Garlic truly is one of nature’s brightest bulbs, and by now, you have probably caught wind of some of its amazing health benefits that have circulated the media. That said, as with many other foods, there are a lot of exaggerated claims about garlic,
so I have decided it is time to set the record straight and share what the real deal is about this food.
Garlic is an allium vegetable and is part of the same family as onions, chives, leeks and scallions. All of these vegetables contain sulphuric compounds that have been found to protect against stomach cancers by limiting the growth of bacteria and malignant cells in the digestive tract. The sulphuric compound in garlic, known as allicin, is what gives garlic its distinctive flavour and aroma. When consumed, allicin causes blood vessels to relax. This helps to reduce blood pressure and enables blood to more easily flow to the heart.

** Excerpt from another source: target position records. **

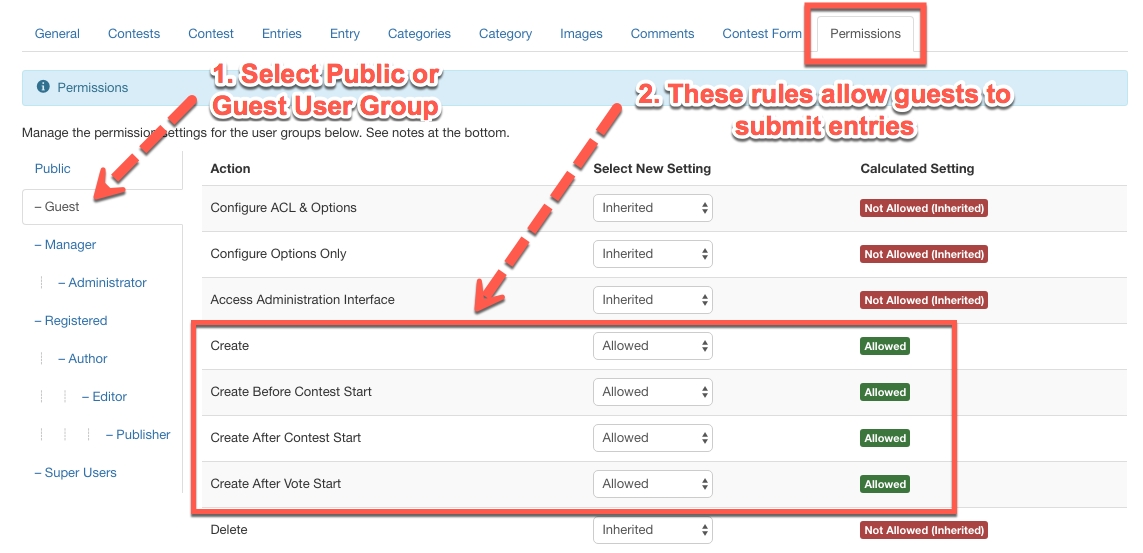Switch to the Contests tab
The height and width of the screenshot is (553, 1143).
tap(134, 34)
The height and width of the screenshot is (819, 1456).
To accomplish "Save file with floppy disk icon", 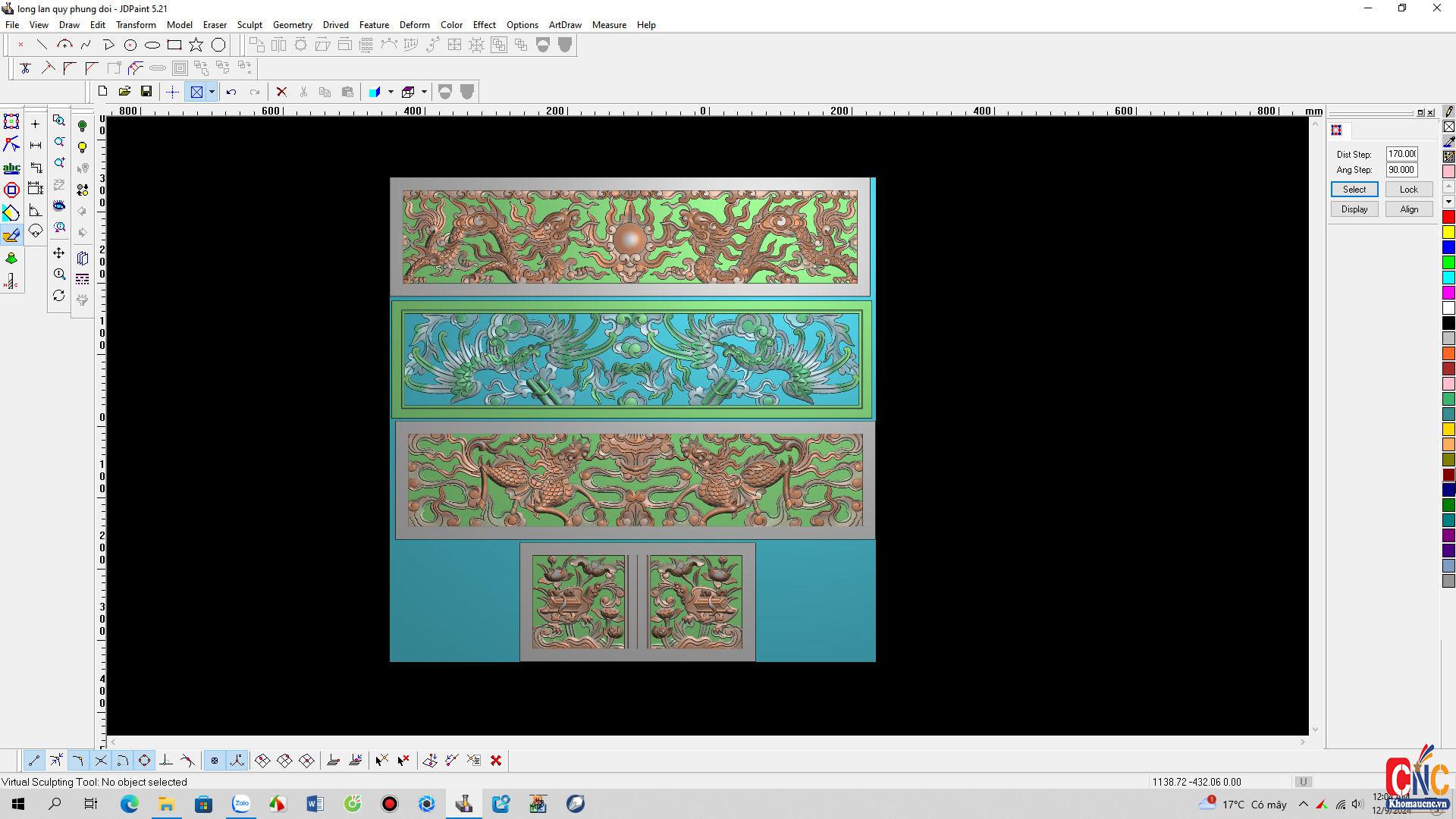I will tap(146, 92).
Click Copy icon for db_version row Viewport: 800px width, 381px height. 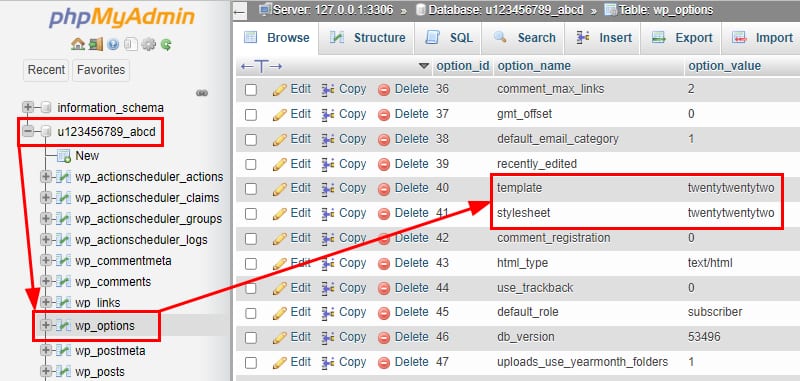pos(328,338)
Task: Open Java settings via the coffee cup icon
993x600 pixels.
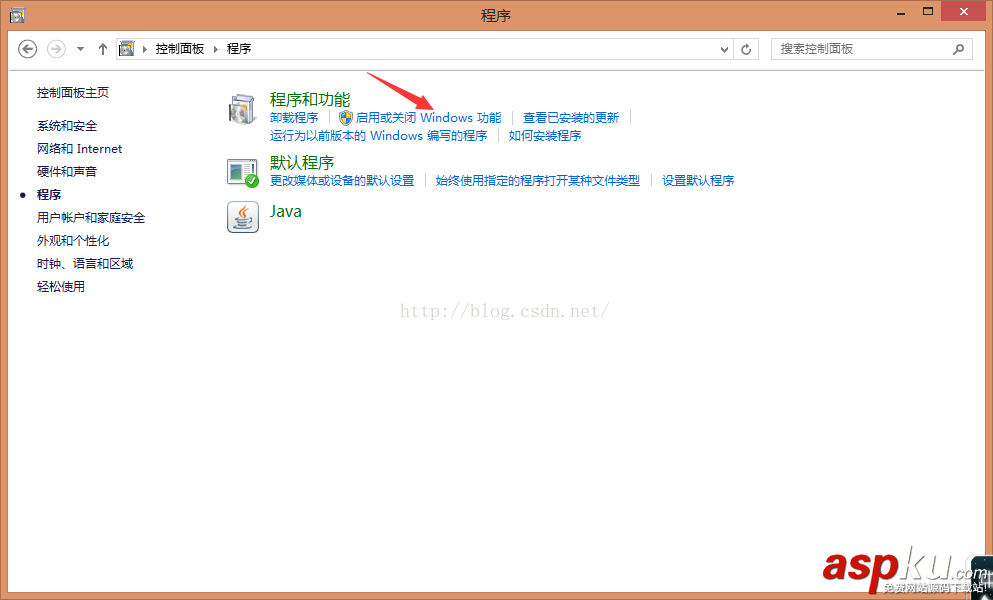Action: click(x=242, y=216)
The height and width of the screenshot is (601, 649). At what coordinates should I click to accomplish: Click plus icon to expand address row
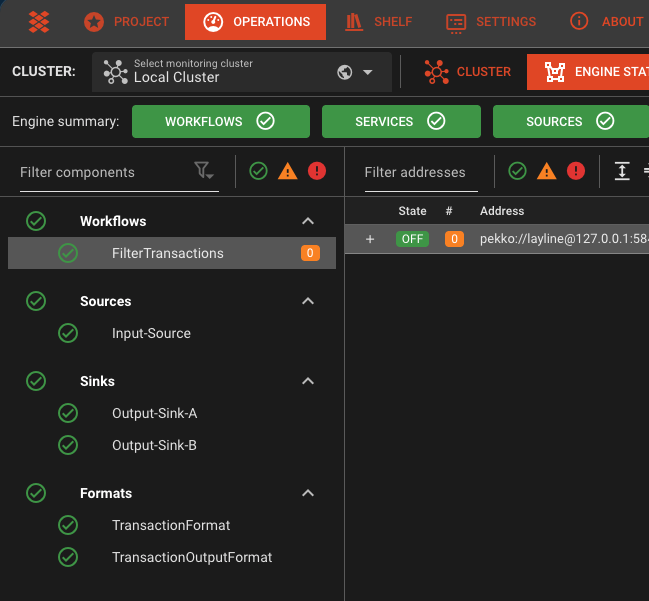[x=370, y=239]
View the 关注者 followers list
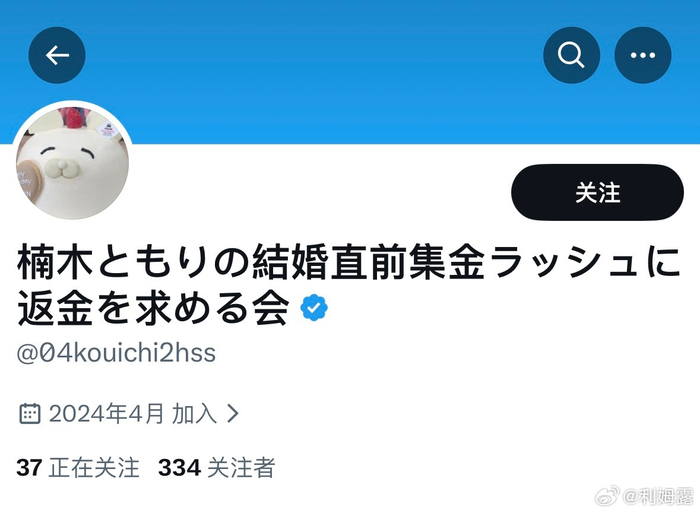This screenshot has width=700, height=513. click(x=241, y=467)
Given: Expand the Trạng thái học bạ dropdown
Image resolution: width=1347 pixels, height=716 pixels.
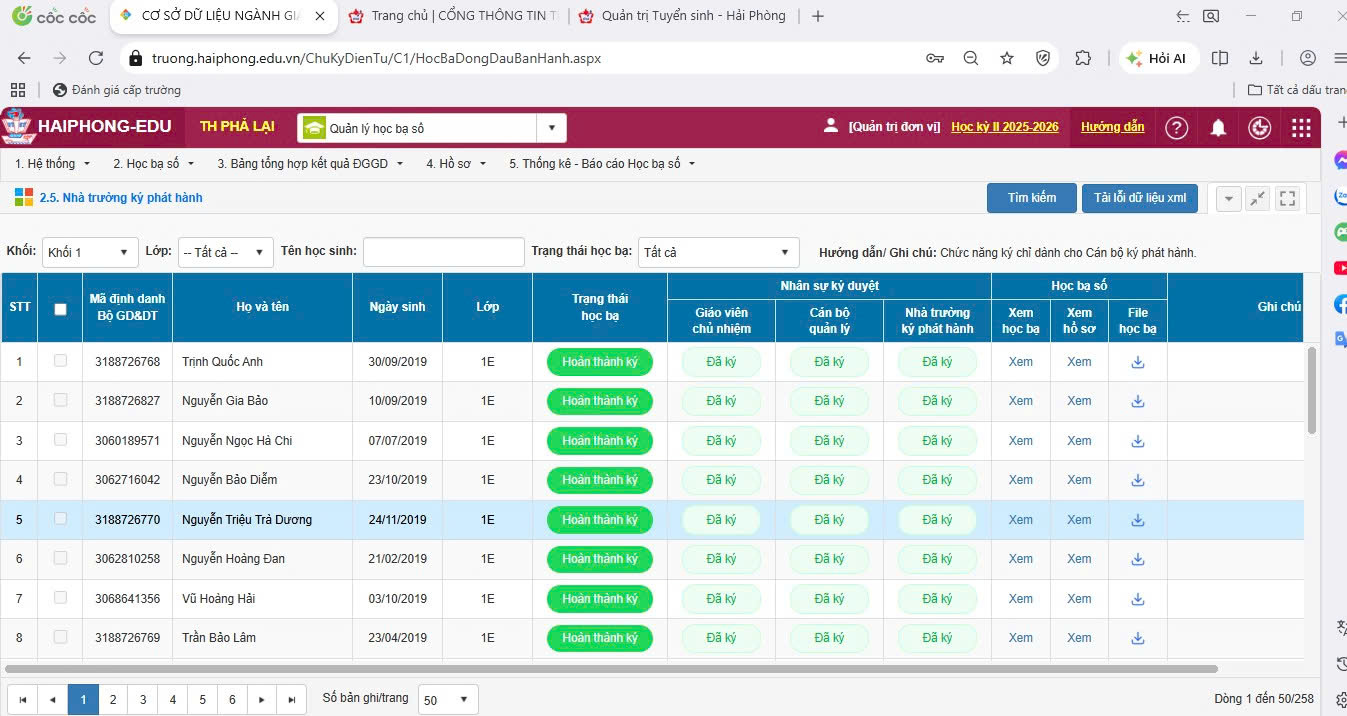Looking at the screenshot, I should click(x=718, y=252).
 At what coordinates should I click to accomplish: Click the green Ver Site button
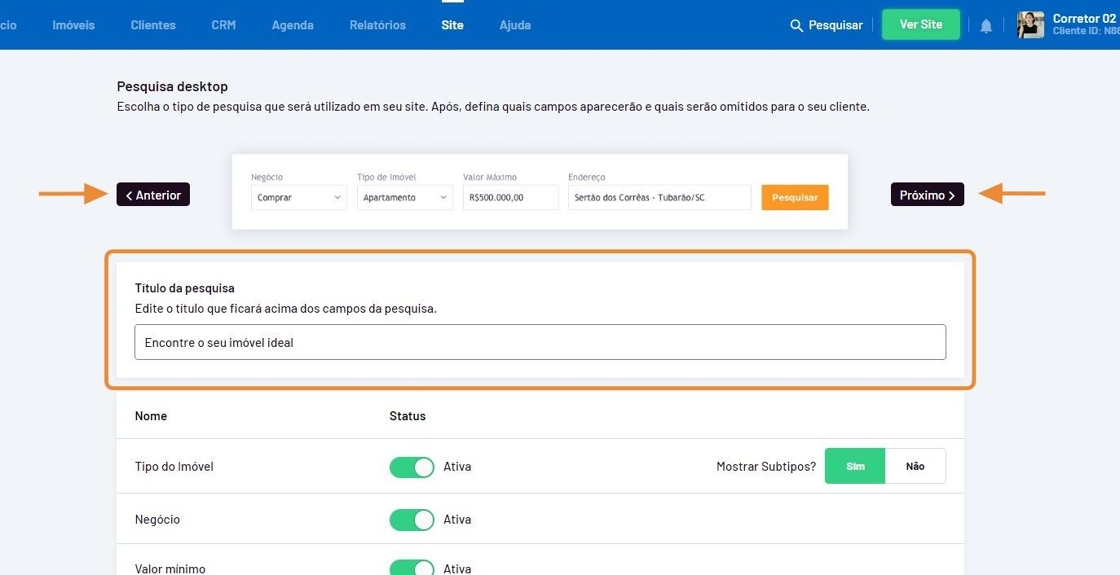(x=920, y=25)
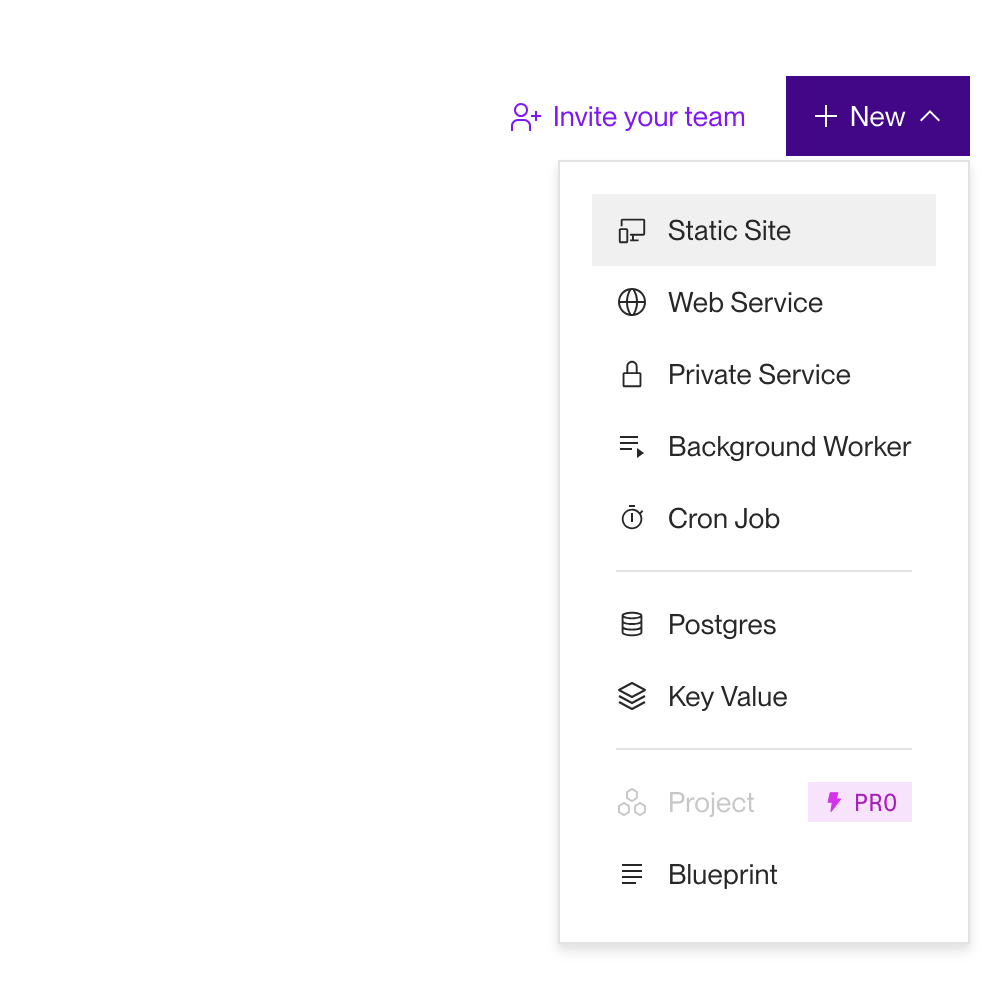1008x990 pixels.
Task: Click the invite person-plus icon
Action: click(x=524, y=116)
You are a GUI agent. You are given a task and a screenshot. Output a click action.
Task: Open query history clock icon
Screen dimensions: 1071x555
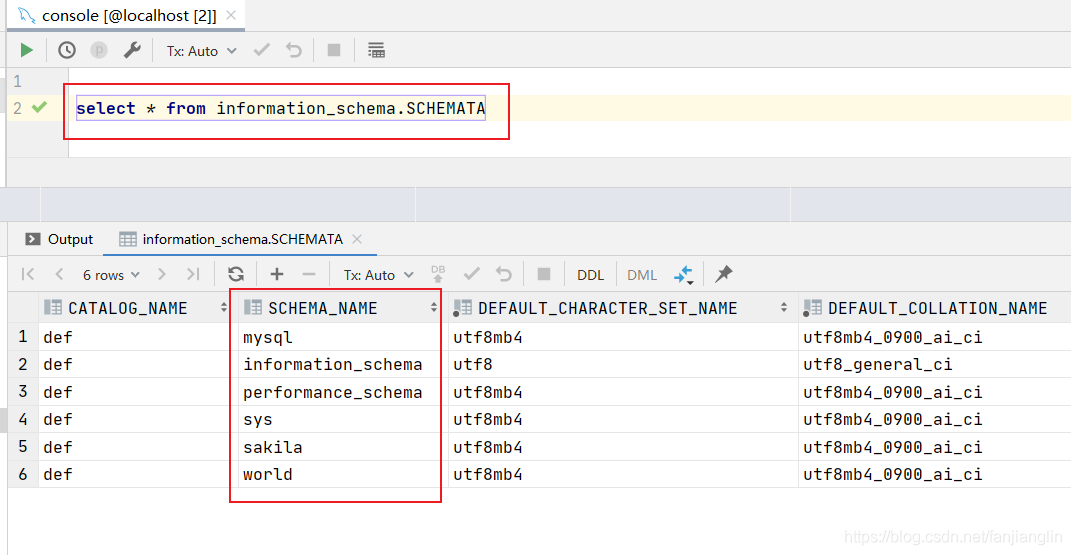(x=66, y=50)
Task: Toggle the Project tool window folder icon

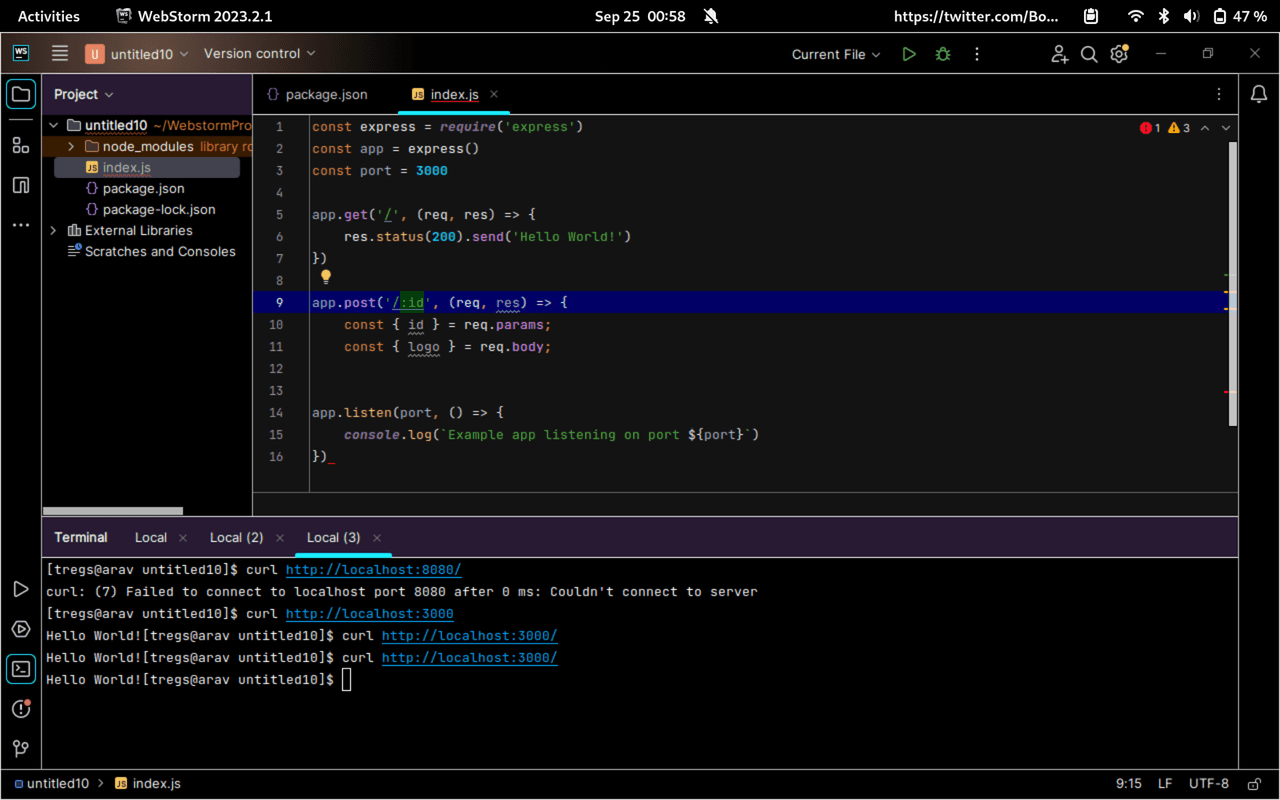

In addition to decreased cancer risk and improved blood circulation, current research on garlic also supports its potential beneficial effects on improved cholesterol levels and immunity. Nevertheless, it is important to note is that research on the health properties of garlic is ongoing and more is needed in order to generate conclusive results on its effectiveness in improving overall health.
How to Buy Garlic
When buying garlic, it is recommended to opt for fresh garlic bulbs as opposed to the puréed or minced, jarred varieties. This is because after a garlic clove is crushed, its allicin properties tremendously decrease after about two days of having a broken cell structure and being exposed to oxygen in the surrounding environment.
All the Flavour
Garlic is a very powerful flavour enhancer and can compliment many recipes. If you are not a fan of garlic however, try wrapping it in tin foil and roasting it before you add it to your cooking. This will help to decrease its pungent flavour and make it have a more subtly sweeter taste.
Both for medicinal and for cooking purposes, garlic has been used for thousands of years and continues to be one of the most commonly used ingredients in kitchens around the world. How do you incorporate garlic into your cooking?